I LOVE my “work.” I get the opportunity to cross paths with anywhere from five to fifteen cancer patients a day. Speaking with them is one of my favorite things. Why? Because they teach me so much. Allow me to share
When I tell people about what my job entails, I often receive a number of questions how do you do it? Don’t you get tired of it? Does it make you depressed? What do you say? (The last one is my favorite question.)
Some people think it’s so important to say the right things. I tend to take the opposite approach. What do I do? Listen.
You can often comfort someone just by listening. Sometimes it’s better to listen to what someone has to say than to “say the right things.” I’ve learned that many times cancer is an invisible illness. What I mean by this is you can’t walk down the street and pick cancer patients or cancer survivors out of the crowd on looks alone. Many deal with their diagnosis internally, and sometimes internalize their feelings as well.
Which brings me to my next point. It takes courage to reach out and seek resources, to ask for help. It’s not a sign of weakness; it’s quite the opposite. It’s a sign of strength and courage.

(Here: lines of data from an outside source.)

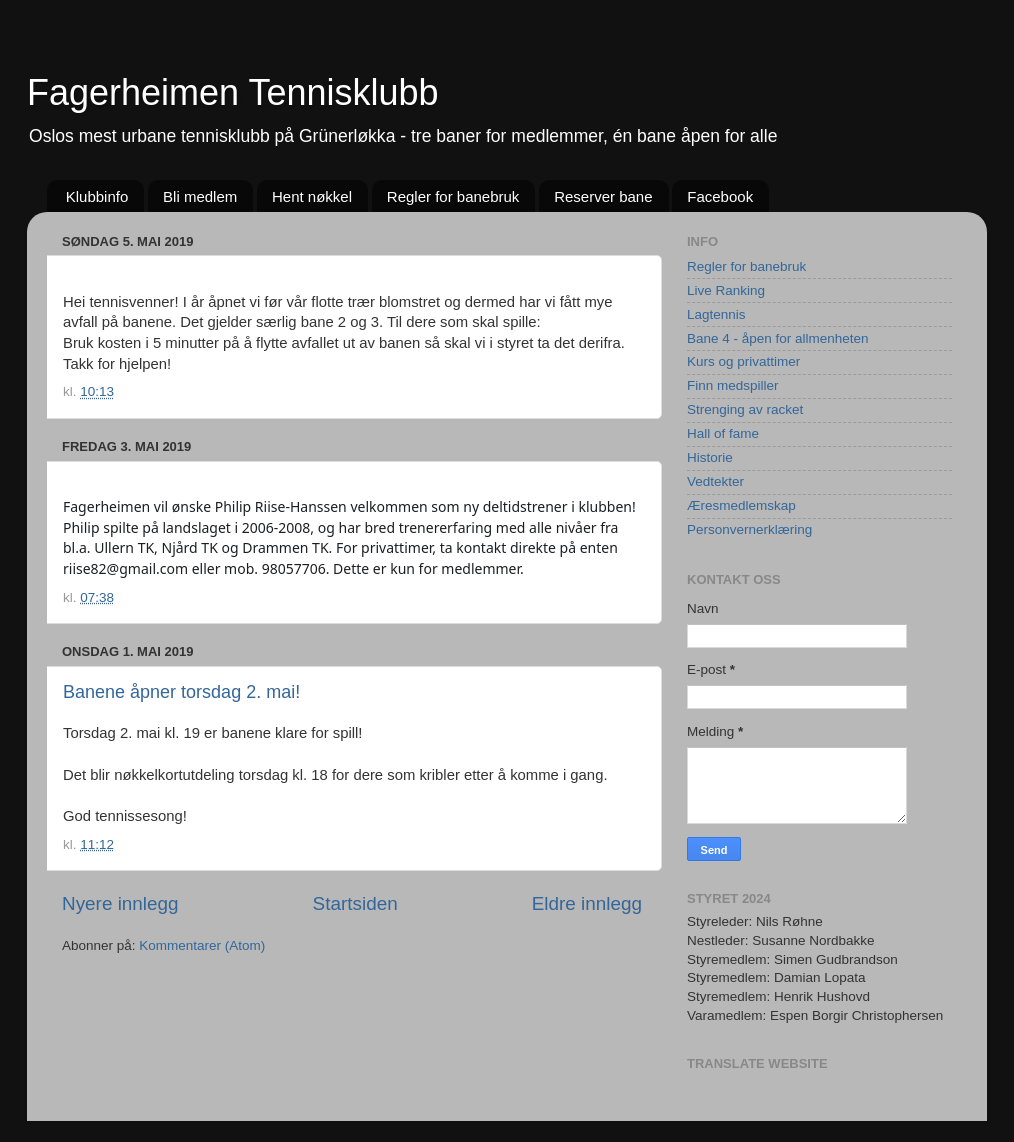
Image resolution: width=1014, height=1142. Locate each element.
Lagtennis (716, 314)
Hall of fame (723, 433)
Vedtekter (715, 481)
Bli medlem (200, 196)
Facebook (720, 196)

Whether you need a friend, a support group, a registered dietitian, or someone else, there are some things in life we aren’t supposed face alone. Cancer is one of them.

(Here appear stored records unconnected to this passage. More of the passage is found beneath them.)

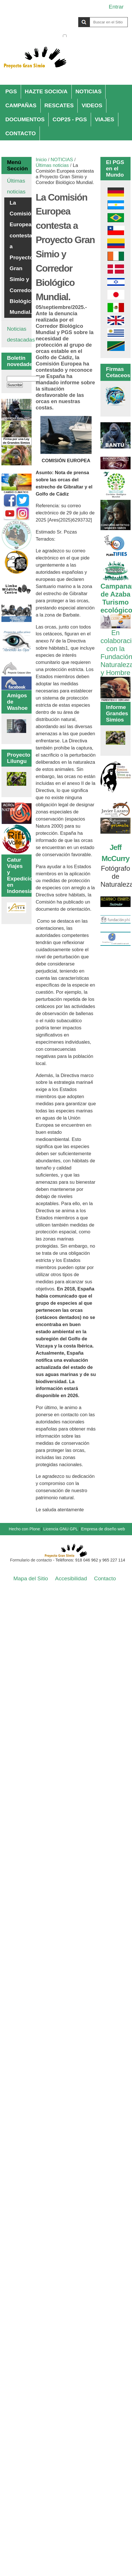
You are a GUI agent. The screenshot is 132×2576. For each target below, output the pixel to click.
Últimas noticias (52, 165)
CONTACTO (20, 133)
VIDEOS (92, 105)
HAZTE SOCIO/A (46, 91)
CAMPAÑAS (20, 105)
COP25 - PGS (70, 119)
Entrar (116, 7)
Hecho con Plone (24, 1529)
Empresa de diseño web (103, 1529)
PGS (11, 91)
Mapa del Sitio (30, 1578)
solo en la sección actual (98, 36)
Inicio (41, 159)
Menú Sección (16, 165)
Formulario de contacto (31, 1560)
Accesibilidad (71, 1578)
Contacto (105, 1578)
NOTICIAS (88, 91)
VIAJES (104, 119)
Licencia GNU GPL (60, 1529)
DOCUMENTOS (25, 119)
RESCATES (59, 105)
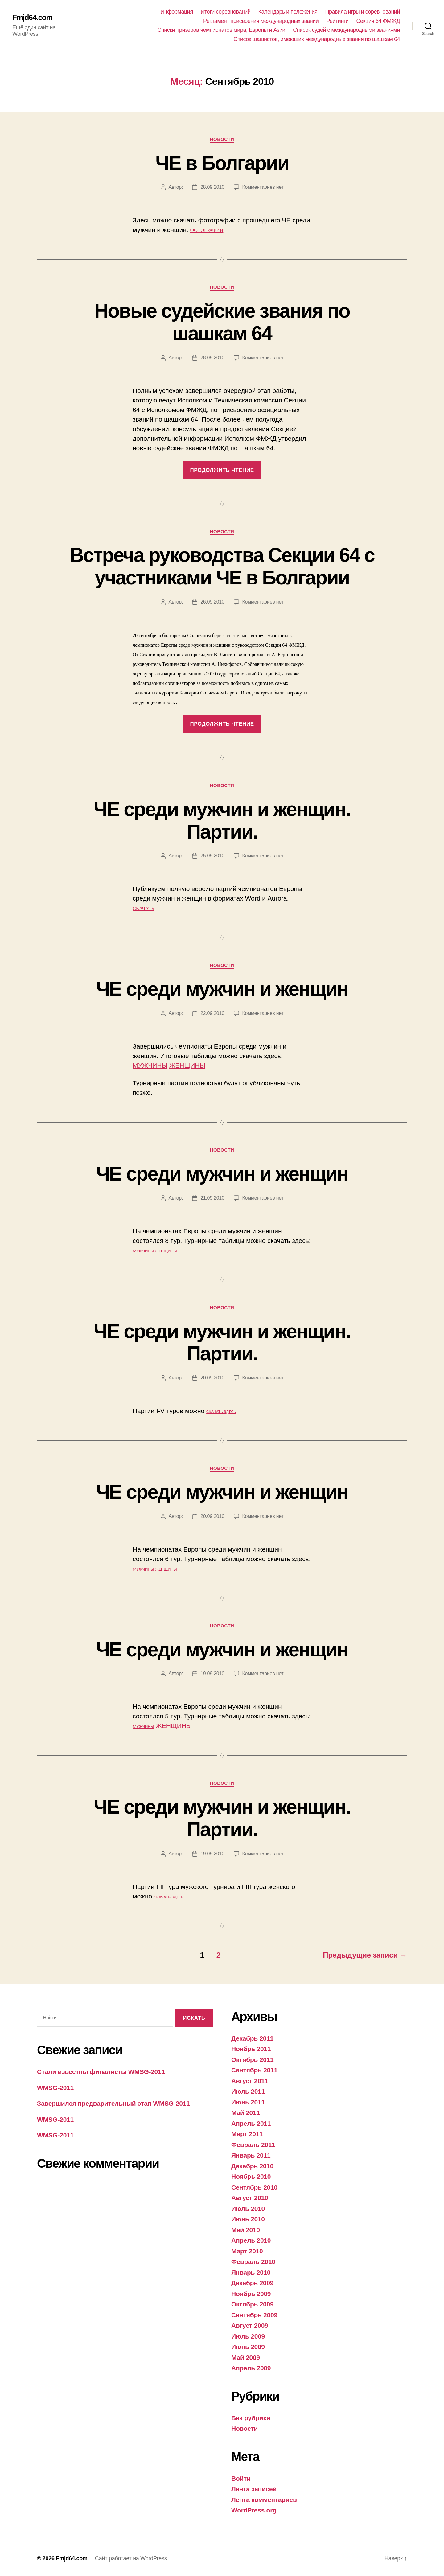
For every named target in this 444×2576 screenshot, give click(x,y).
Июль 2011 (248, 2091)
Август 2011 (249, 2080)
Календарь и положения (287, 12)
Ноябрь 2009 (251, 2293)
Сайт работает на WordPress (131, 2558)
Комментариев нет (263, 187)
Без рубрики (250, 2417)
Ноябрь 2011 (251, 2048)
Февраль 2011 (253, 2144)
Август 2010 (249, 2197)
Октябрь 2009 (252, 2304)
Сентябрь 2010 (254, 2187)
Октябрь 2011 (252, 2059)
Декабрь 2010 (252, 2166)
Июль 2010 (248, 2208)
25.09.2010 (212, 855)
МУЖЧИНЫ (150, 1065)
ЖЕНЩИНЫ (187, 1065)
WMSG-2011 (55, 2087)
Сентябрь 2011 (254, 2070)
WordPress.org (254, 2510)
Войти (241, 2478)
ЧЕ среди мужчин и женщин (222, 989)
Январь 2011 (250, 2155)
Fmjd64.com (32, 17)
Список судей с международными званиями (346, 30)
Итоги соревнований (226, 12)
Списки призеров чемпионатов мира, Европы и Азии (222, 30)
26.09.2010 (212, 601)
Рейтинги (337, 21)
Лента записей (254, 2488)
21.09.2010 (212, 1198)
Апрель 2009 (251, 2368)
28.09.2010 (212, 187)
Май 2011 (245, 2112)
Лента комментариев (264, 2499)
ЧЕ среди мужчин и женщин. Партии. (222, 820)
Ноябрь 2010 (251, 2176)
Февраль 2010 (253, 2261)
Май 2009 (245, 2357)
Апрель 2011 (251, 2123)
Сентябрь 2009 (254, 2314)
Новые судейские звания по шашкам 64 (222, 322)
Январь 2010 (250, 2272)
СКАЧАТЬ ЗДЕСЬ (221, 1411)
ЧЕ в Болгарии (222, 163)
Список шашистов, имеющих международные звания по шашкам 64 (316, 39)
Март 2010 (247, 2251)
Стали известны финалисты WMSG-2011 (101, 2071)
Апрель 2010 (251, 2240)
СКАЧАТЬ (143, 908)
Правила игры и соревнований (362, 12)
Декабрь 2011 (252, 2038)
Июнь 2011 (248, 2102)
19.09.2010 (212, 1673)
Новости (222, 139)
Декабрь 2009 (252, 2282)
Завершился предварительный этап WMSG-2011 (113, 2103)
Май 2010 (245, 2229)
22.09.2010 (212, 1013)
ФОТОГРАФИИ (207, 230)
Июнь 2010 (248, 2219)
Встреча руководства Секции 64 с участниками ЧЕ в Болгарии (222, 566)
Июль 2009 (248, 2336)
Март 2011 (247, 2133)
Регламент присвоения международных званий (261, 21)
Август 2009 (249, 2325)
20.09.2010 (212, 1377)
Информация (176, 12)
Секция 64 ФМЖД (378, 21)
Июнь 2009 (248, 2346)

Thinking of asking for help? Do it! Make that call. Send that text. Draft that email to an organization who offers help. It’ll be one of the best thing you do during your cancer journey, even if only for your own mental health. There’s a little something you can gain from reaching out for support a sense of control.
This is where I offer my last point. Take control of what you can. You may not be able to control your diagnosis, physical reactions, or chemo side effects, but there are still things you can control. Want to talk? Call a friend or family member. Or, call me! Want to go for a walk? Go outside and take a walk. Want to eat better? Talk to a registered dietitian. We can’t control everything that happens to us, but we can control our reactions.
There is nothing more I love than cancer patients telling me that they feel like they have a plan, like they have some control again. Is it easier said than done? Yes, maybe so, but there is more peace in taking control of what you can than allowing something to run wild in your life. You don’t have to take it punch by punch.
I talk to the strongest people every day. What a privilege! I want to tell them all: You are courageous, you are comforted, and now, you are in control.
I’ll leave you with a quote.
“Happiness is happenstance. It depends on what happens. Joy is a choice. Let’s choose that more.”